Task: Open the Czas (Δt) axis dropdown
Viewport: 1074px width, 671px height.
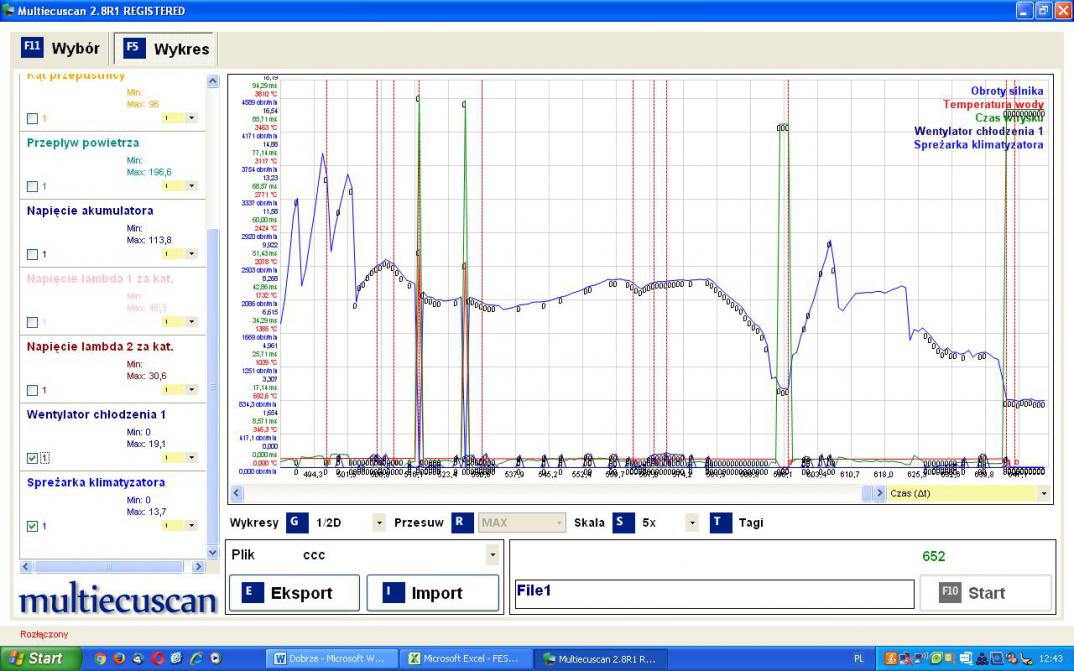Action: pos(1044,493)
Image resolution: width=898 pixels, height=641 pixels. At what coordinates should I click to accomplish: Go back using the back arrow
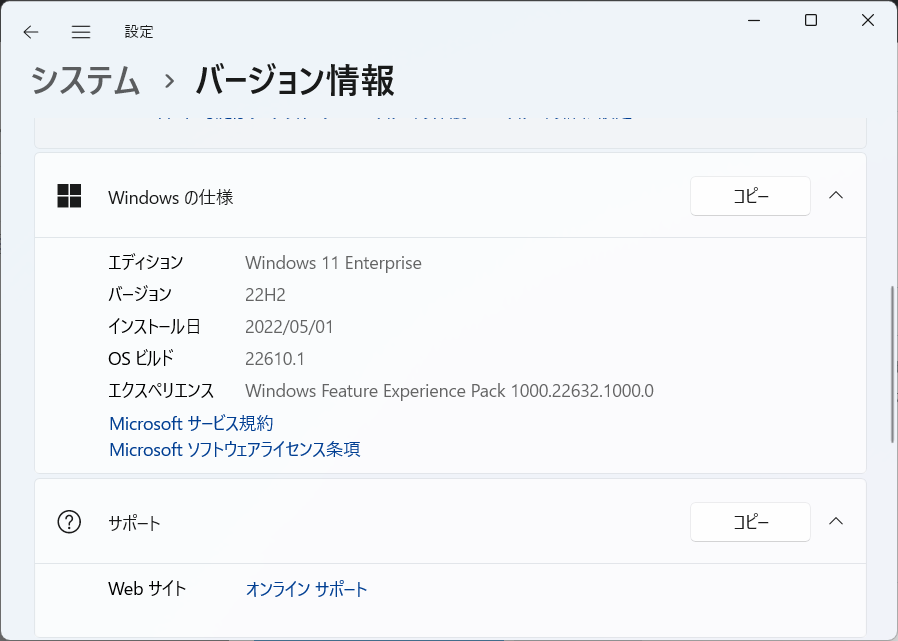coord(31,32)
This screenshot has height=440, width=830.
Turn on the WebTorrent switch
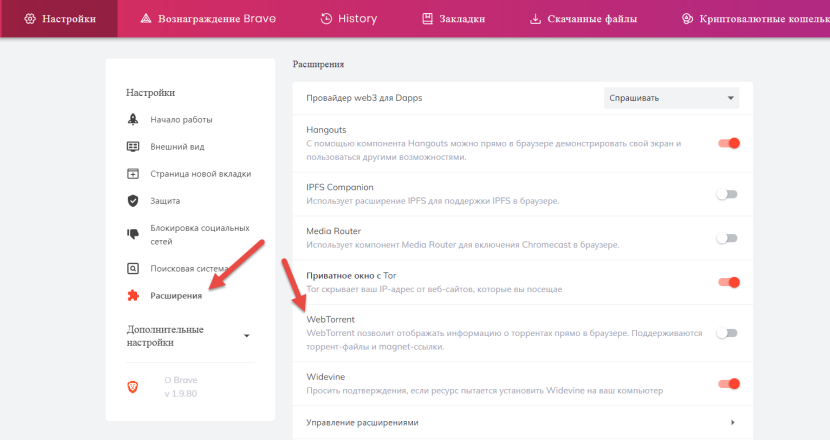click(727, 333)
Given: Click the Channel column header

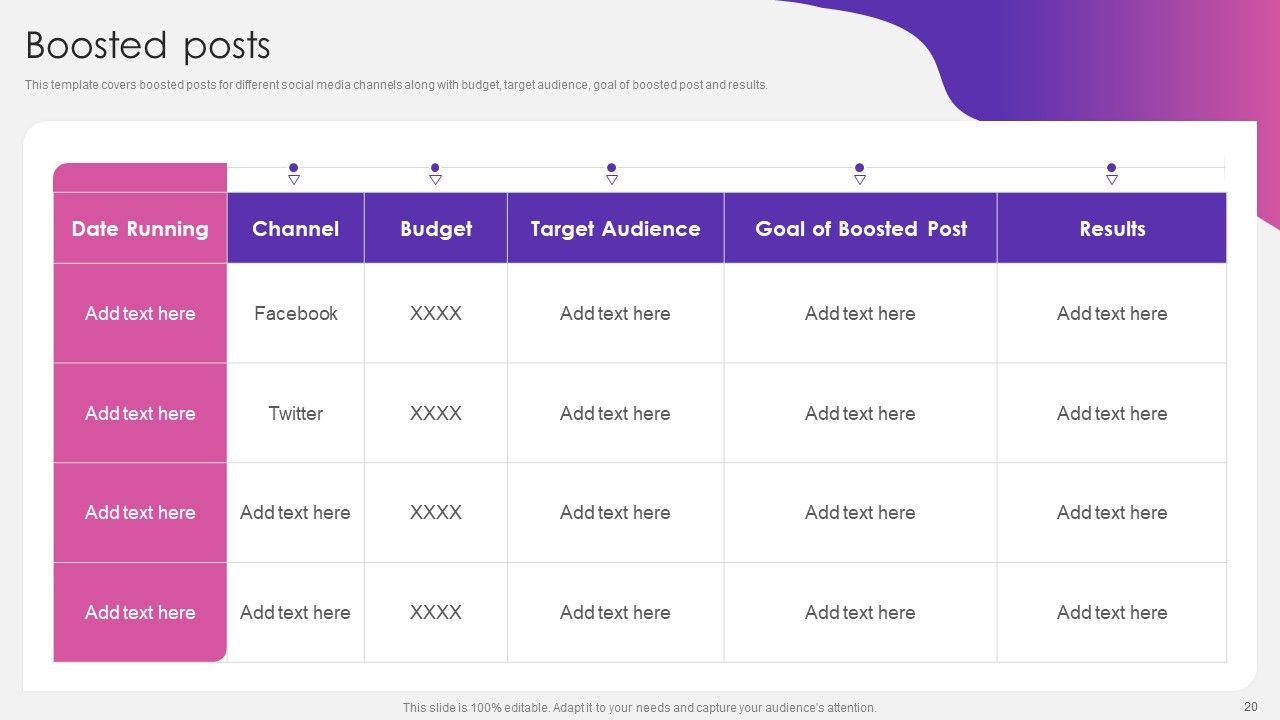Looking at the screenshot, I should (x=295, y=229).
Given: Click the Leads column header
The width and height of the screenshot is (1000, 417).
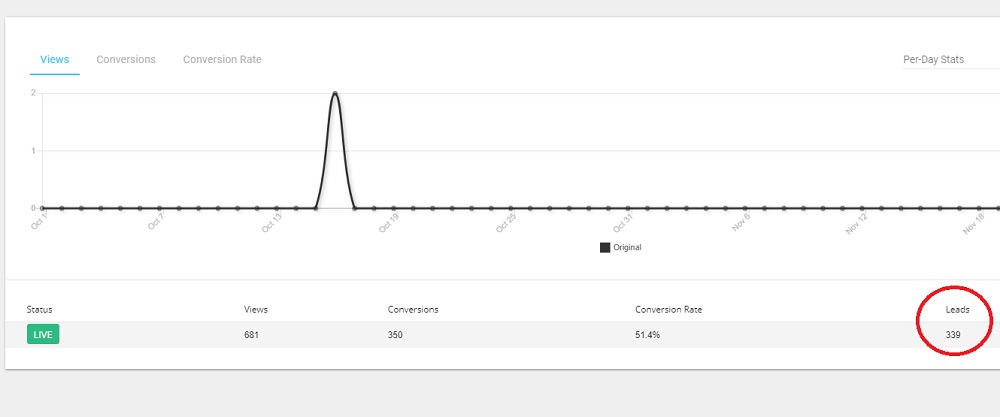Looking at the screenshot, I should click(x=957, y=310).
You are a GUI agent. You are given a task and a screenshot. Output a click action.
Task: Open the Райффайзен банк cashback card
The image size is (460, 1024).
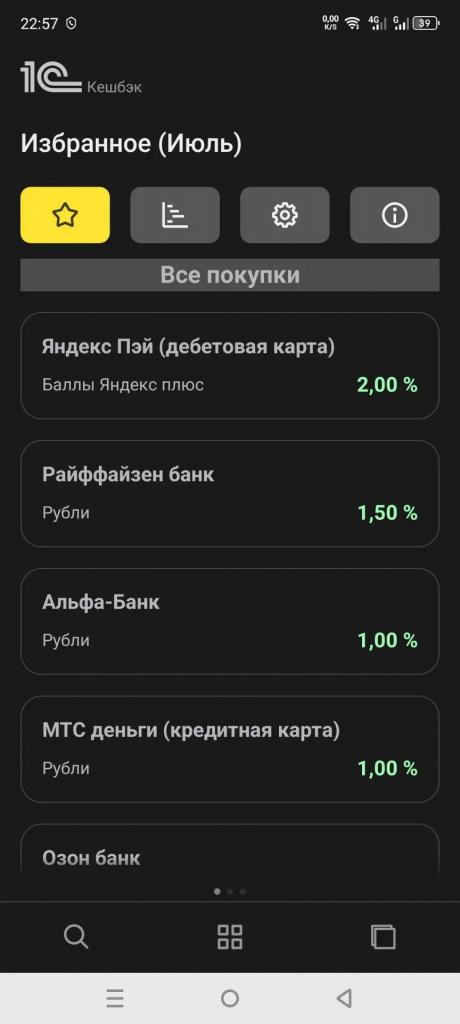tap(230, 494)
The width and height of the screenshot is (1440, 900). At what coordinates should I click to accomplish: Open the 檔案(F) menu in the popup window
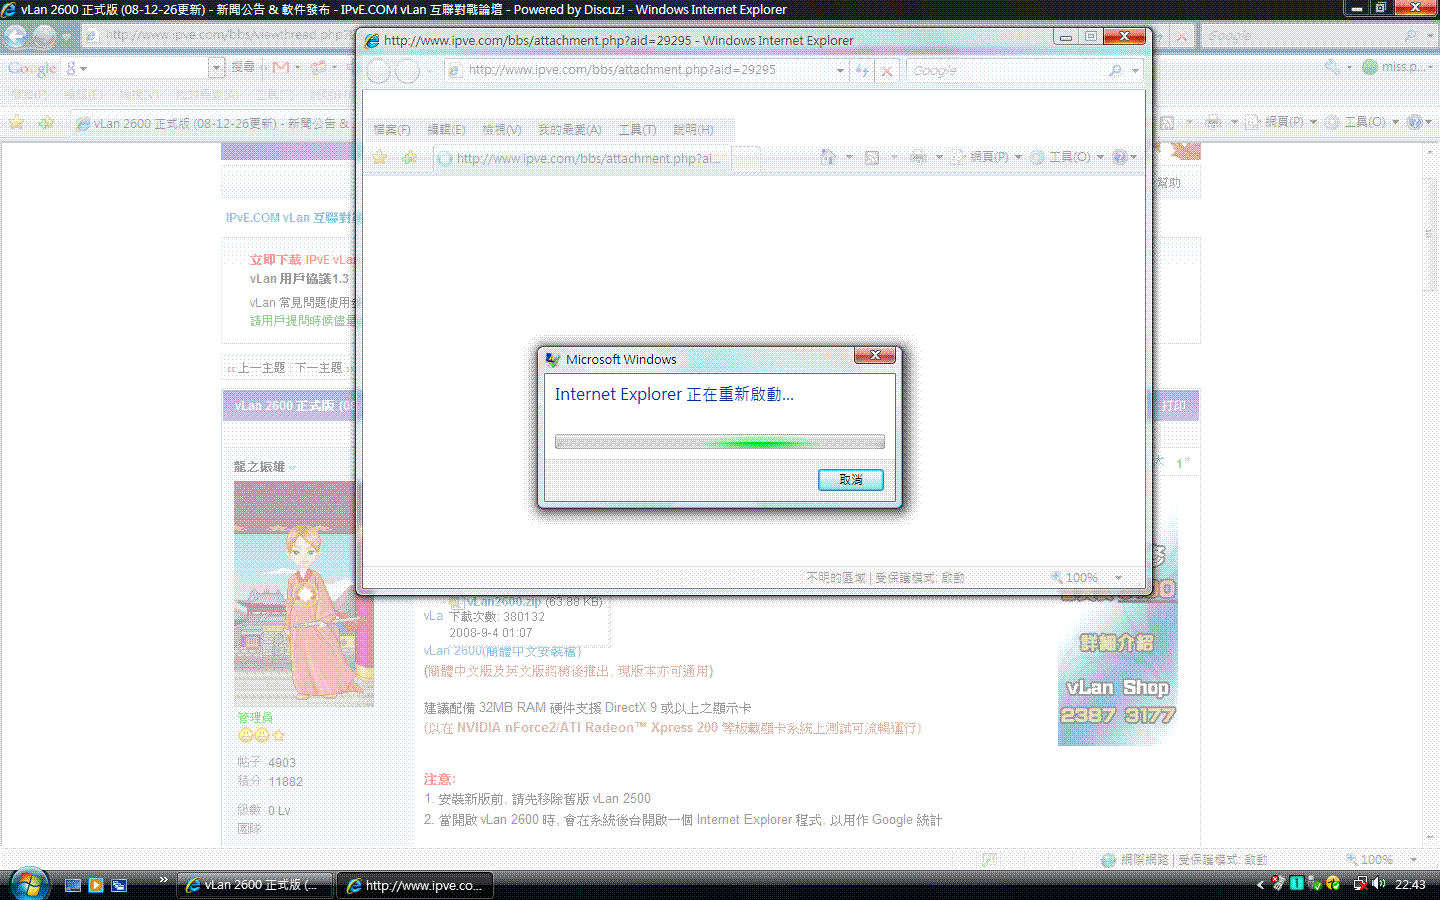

*-*-*

- [How to complete this task]: Going by the data above, the answer is exactly the lines from the one holding "Image resolution: width=898" to the one holding "Given: Click the Leads column header", both kept, with the pictures left out.

- [Solution to the exercise]:
Image resolution: width=898 pixels, height=641 pixels. At what coordinates should I click to accomplish: Go back using the back arrow
coord(31,32)
This screenshot has height=440, width=830.
Turn on the WebTorrent switch
click(727, 333)
Given: Click the Channel column header

Looking at the screenshot, I should (x=295, y=229).
Given: Click the Leads column header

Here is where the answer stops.